Our ground truth should reflect the "correct" output expected of the model in regards to it's training. So while in many cases "truth" and "correct" should algin, there are many many cases where "truth" is subjective, and so we must settle for "correct".
Case in point: we've trained a model to parse out addresses from a wide-array of forms. Here is an example address as it would appear on the form.
Address: J Smith 123 Example St
City: LA State: CA Zip: 85001
Our ground truth says it should be rendered as such:
Address Line 1: J Smith
Address Line 2: 123 Example St
City: LA
State: CA
ZipCode: 85001
However our model outputs it thusly:
Address Line 1: J Smith 123 Example St
Address Line 2:
City: LA
State: CA
ZipCode: 85001
That may be true, as there is only 1 address line and we have a field for "Address Line 1", but it is not correct. Sure, there may be a problem with our taxonomy, training data, or any other number of other things, but as far as ground truth goes it is not correct.
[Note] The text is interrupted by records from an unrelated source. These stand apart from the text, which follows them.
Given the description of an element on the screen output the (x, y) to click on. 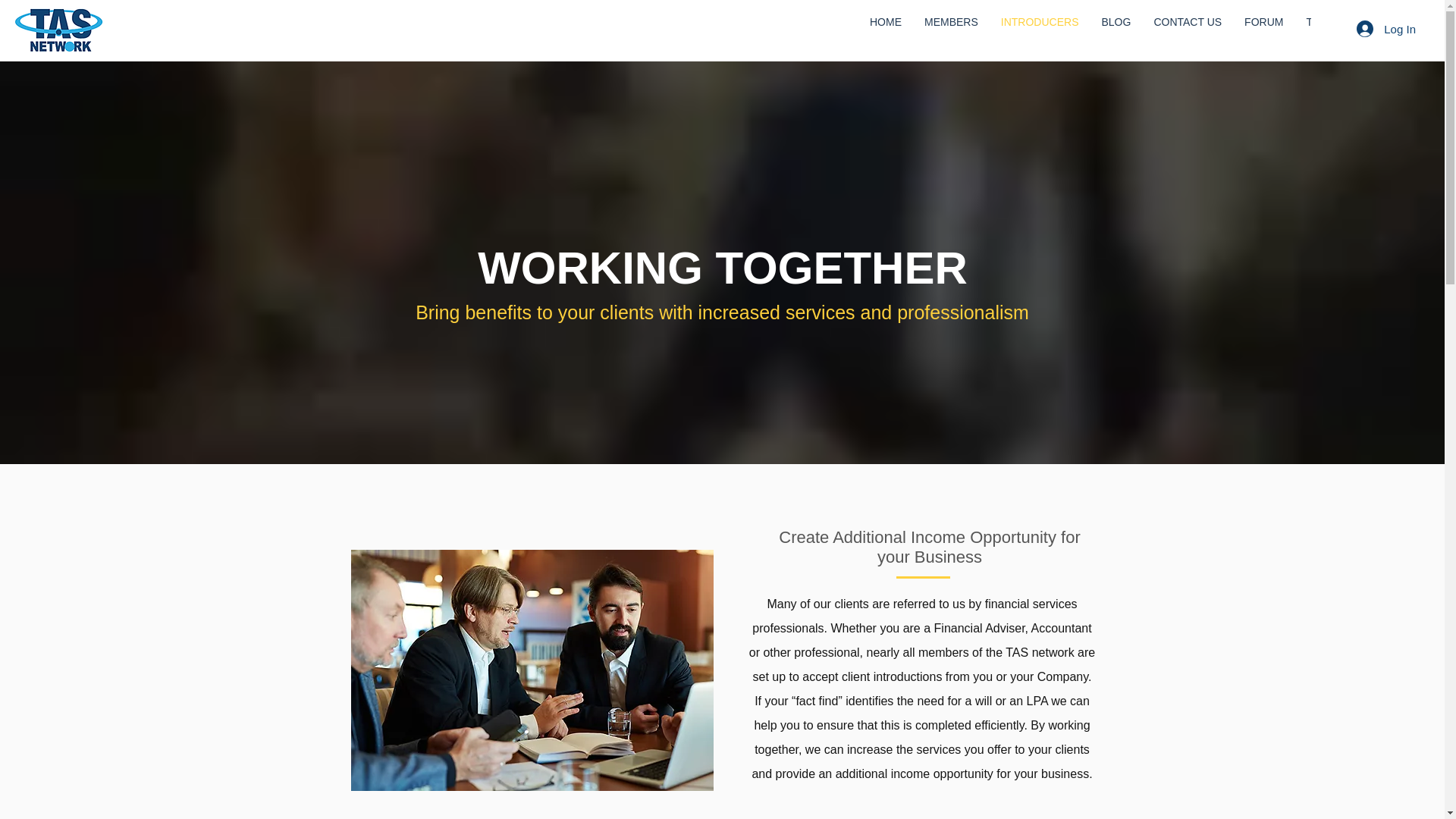
INTRODUCERS (1040, 30)
FORUM (1263, 30)
TAS DOCS (1332, 30)
introducing-clients.jpg (531, 670)
BLOG (1115, 30)
tas-logo-h80.png (59, 29)
Log In (1385, 28)
HOME (885, 30)
CONTACT US (1187, 30)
Are you trying to tell me that the COCO labelling of the cars is what you call correct?
If, as it seems in the article, they are using COCO to establish ground truth, i.e. what COCO says is correct, then whatever COCO comes up with is, by definition "correct". It is, in effect, the answer, the measuring stick, the scoring card. Now what you're hinting at is that, in this instance, that's a really bad way to establish ground truth. I agree. But that doesn't change what is and how we use ground truth.
Think of it another way:
- Your job is to pass a test.
- To pass a test you must answer a question correctly.
- The answer to that question has already been written down somewhere.
To pass the test does your answer need to be true, or does it need to match what is already written down?
When we do model evaluation the answer needs to match what is already written down.